Feature | Into the Heart of Vesuvius: Napoli-Liverpool from a firsthand perspective

Napoli hosted Liverpool, the reigning champions of Europe, on a humid Tuesday night in mid-September at the Stadio San Paolo.

It would be their second game after the renovations which improved the quality of the seats and added a large high-definition screen on both sides of the stadium. There was excitement as soon as you reached the outskirts of the city of Napoli. A sea of cars, motorbikes, trucks and vans were streaming towards the Stadio San Paolo which caused an hour’s delay on the tangenziale, the main road that leads into the city centre.

This was only the beginning of the madness because during the walk towards the stadium, a group of English-speaking fans were confronted by a hoodlum looking for a fight. Luckily, the group’s Neapolitan handler was able to defuse the situation by using local dialect to explain that they were supporting Napoli.

This incident serves as a reminder to always listen to listen to the guidelines issued by the away club and listen to the local authorities. Upon arriving to the stadium, it is customary to taste the local street food which consisted of a sausage panino with French fries and mayonnaise.
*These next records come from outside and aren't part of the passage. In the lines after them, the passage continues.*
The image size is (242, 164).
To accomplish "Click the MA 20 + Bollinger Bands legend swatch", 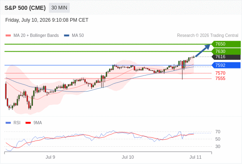I will pos(8,36).
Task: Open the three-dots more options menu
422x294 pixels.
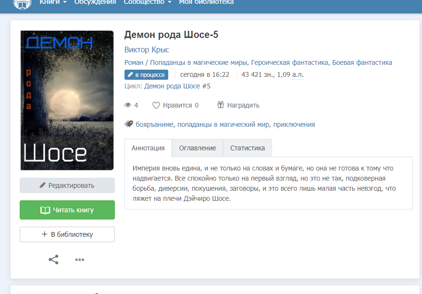Action: pos(80,260)
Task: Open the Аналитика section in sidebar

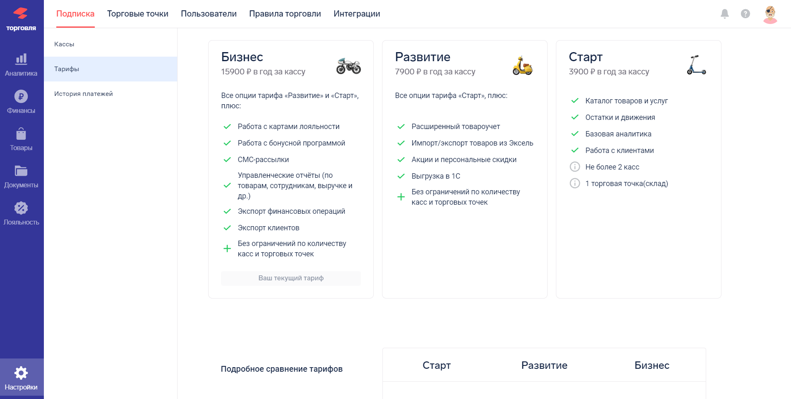Action: 21,65
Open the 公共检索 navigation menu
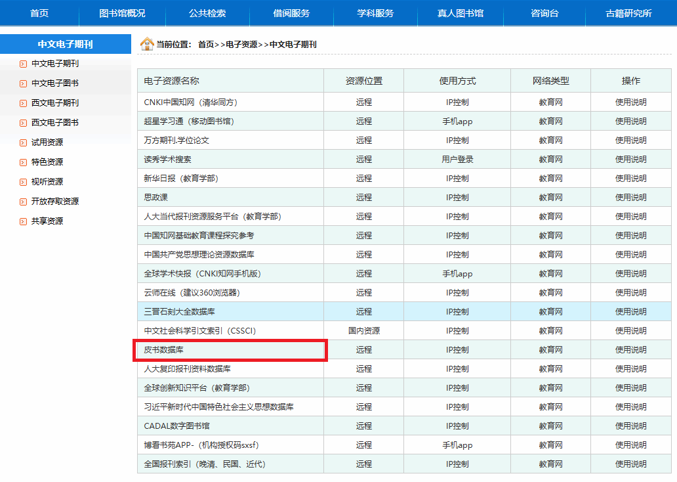This screenshot has height=482, width=677. 207,13
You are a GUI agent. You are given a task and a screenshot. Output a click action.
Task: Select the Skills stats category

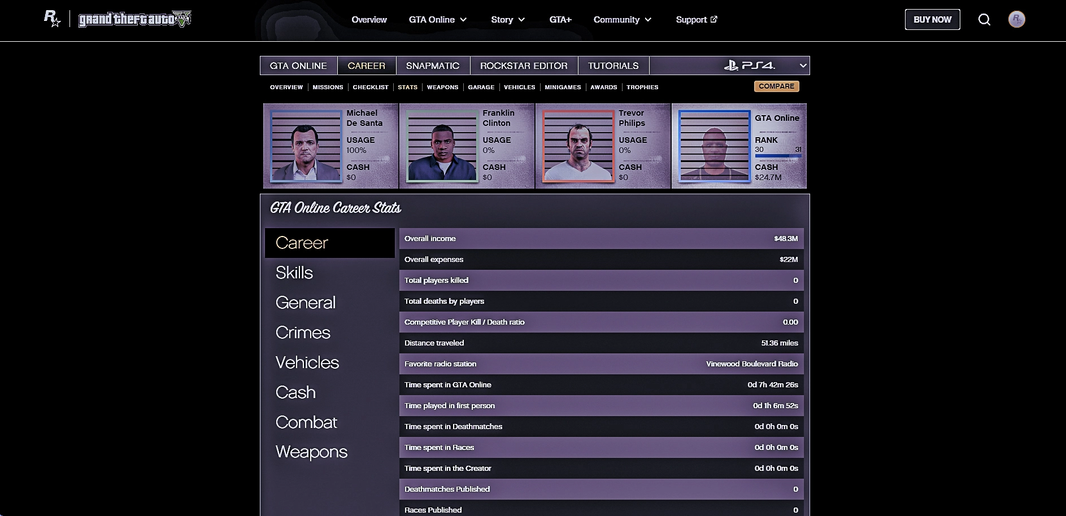click(294, 273)
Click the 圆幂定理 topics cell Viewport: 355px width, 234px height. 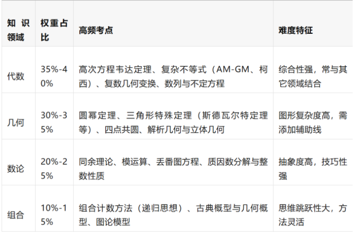(173, 122)
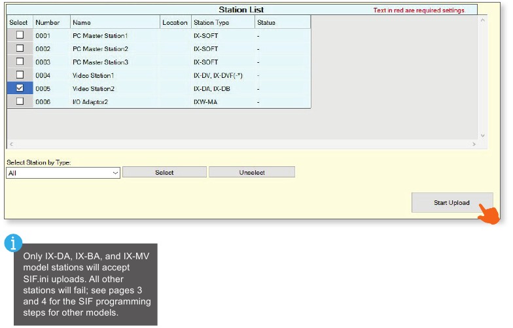Click the blue info icon
Viewport: 513px width, 328px height.
coord(14,242)
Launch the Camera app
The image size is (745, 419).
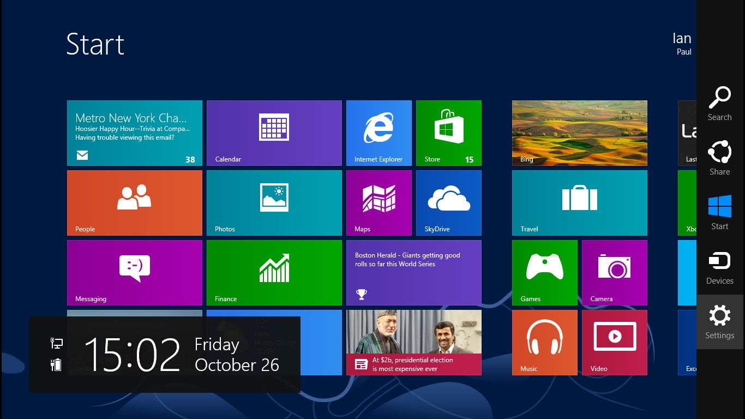[614, 272]
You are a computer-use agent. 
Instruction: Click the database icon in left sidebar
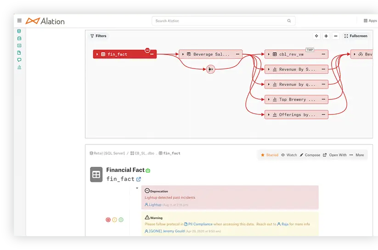[x=19, y=31]
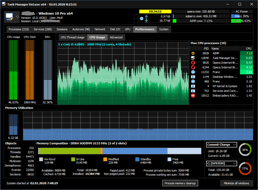Select the Advanced subtab
The image size is (258, 190).
click(x=116, y=37)
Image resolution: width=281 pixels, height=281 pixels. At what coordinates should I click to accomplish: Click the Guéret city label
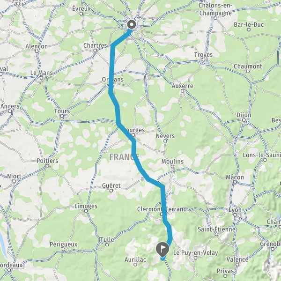click(111, 185)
As I have come to expect with big games in around Italy, the process to get into the stadium was chaotic and similar to herding cattle or sheep into a pen. I was fortunate enough to get tickets to the Curva A, which was located next to the away fan section. The beautiful thing about this curva is that its occupants weren’t concerned about where they supposed to sit, and that the most important thing is to support their hometown club.

They showed their support by yelling out “Champions” at the end of the Champions League anthem. The air was filled with tension as the game began, as the Neapolitan fans were at best hoping for a good performance against the reigning Champions of Europe.
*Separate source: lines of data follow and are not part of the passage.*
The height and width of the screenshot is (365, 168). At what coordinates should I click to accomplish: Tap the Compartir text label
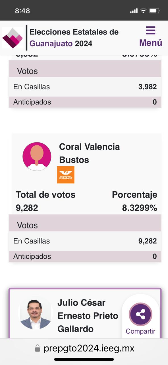tap(141, 331)
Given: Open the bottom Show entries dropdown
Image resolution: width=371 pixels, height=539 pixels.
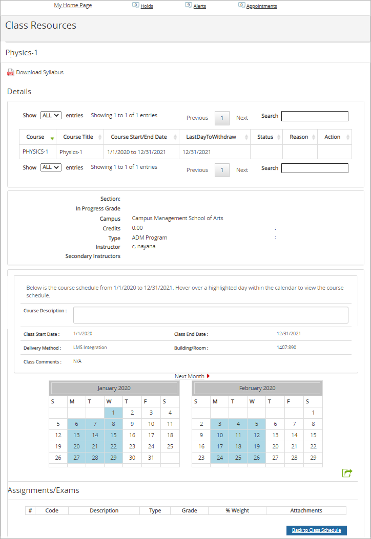Looking at the screenshot, I should [x=50, y=167].
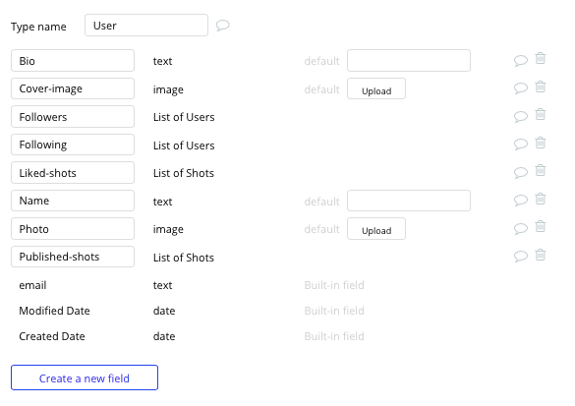This screenshot has height=406, width=575.
Task: Delete the Bio field with trash icon
Action: point(541,59)
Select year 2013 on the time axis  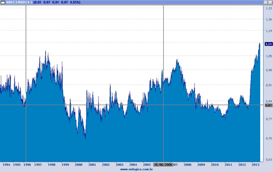(255, 164)
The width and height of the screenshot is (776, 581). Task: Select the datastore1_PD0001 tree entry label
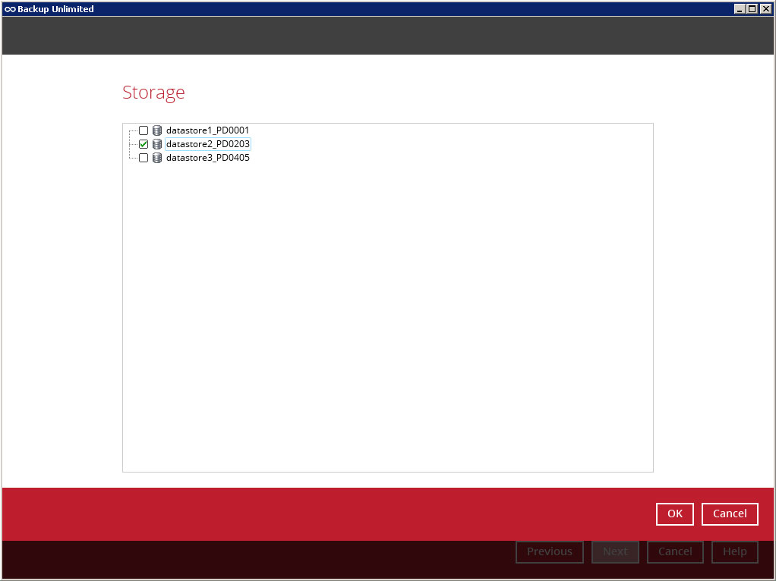click(207, 130)
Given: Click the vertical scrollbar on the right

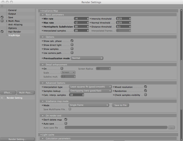Looking at the screenshot, I should click(181, 75).
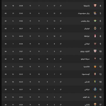Viewport: 106px width, 106px height.
Task: Click the Levante club crest in row 9
Action: click(95, 44)
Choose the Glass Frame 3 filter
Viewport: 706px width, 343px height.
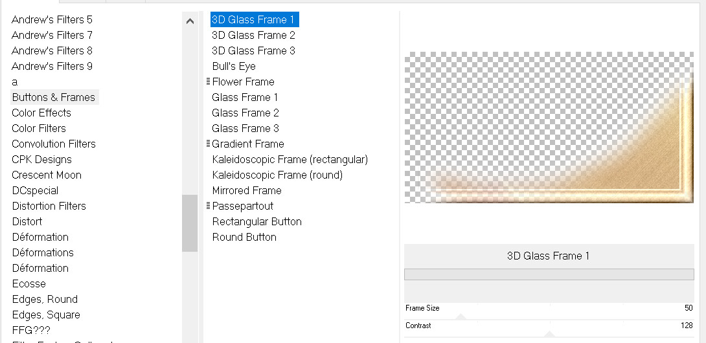tap(245, 128)
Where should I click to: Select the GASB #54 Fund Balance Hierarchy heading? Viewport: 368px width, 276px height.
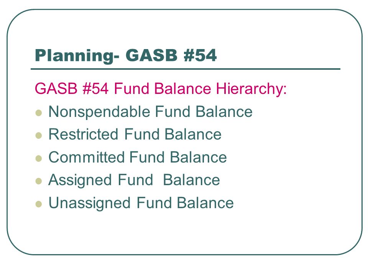(161, 89)
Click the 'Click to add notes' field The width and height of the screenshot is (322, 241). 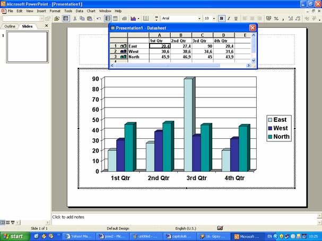(x=186, y=217)
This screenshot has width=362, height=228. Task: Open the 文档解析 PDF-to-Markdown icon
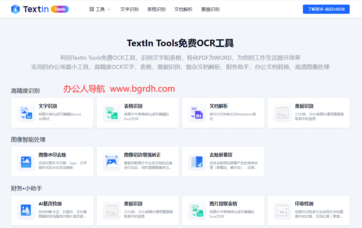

Napoli started the first half with multiple chances on goal that were either offside or barely wide. As they have been prone to all season, the Partenopei began conceding counter attacks to one of the faster three strikers in the game: Mohamed Salah, Sadio Mane and Roberto Firmino.

Liverpool came close, but they were denied by a competent yet nervous Alex Meret, who seemed overawed by the occasion by cheaply giving away possession multiple times in the first half.

Tension grew at halftime, as Napoli fans became aware of the score in the RB Salzburg game and they feared that a draw may not be enough to stay in contention to move on from the Group Stage of the Champions League. The second half started as the first one with Napoli on the offensive which produced a great save from Adrian off a Mertens volley to keep the game tied.

The Anfield outfit got back into the game with 30 minutes to go when Kostas Manolas failed to control a pass in front of his own penalty area, which allowed Salah clean on goal but was denied once again by Alex Meret. The most controversial moment of the game came around the 80th minute when the German referee Felix Brych awarded a penalty to Napoli.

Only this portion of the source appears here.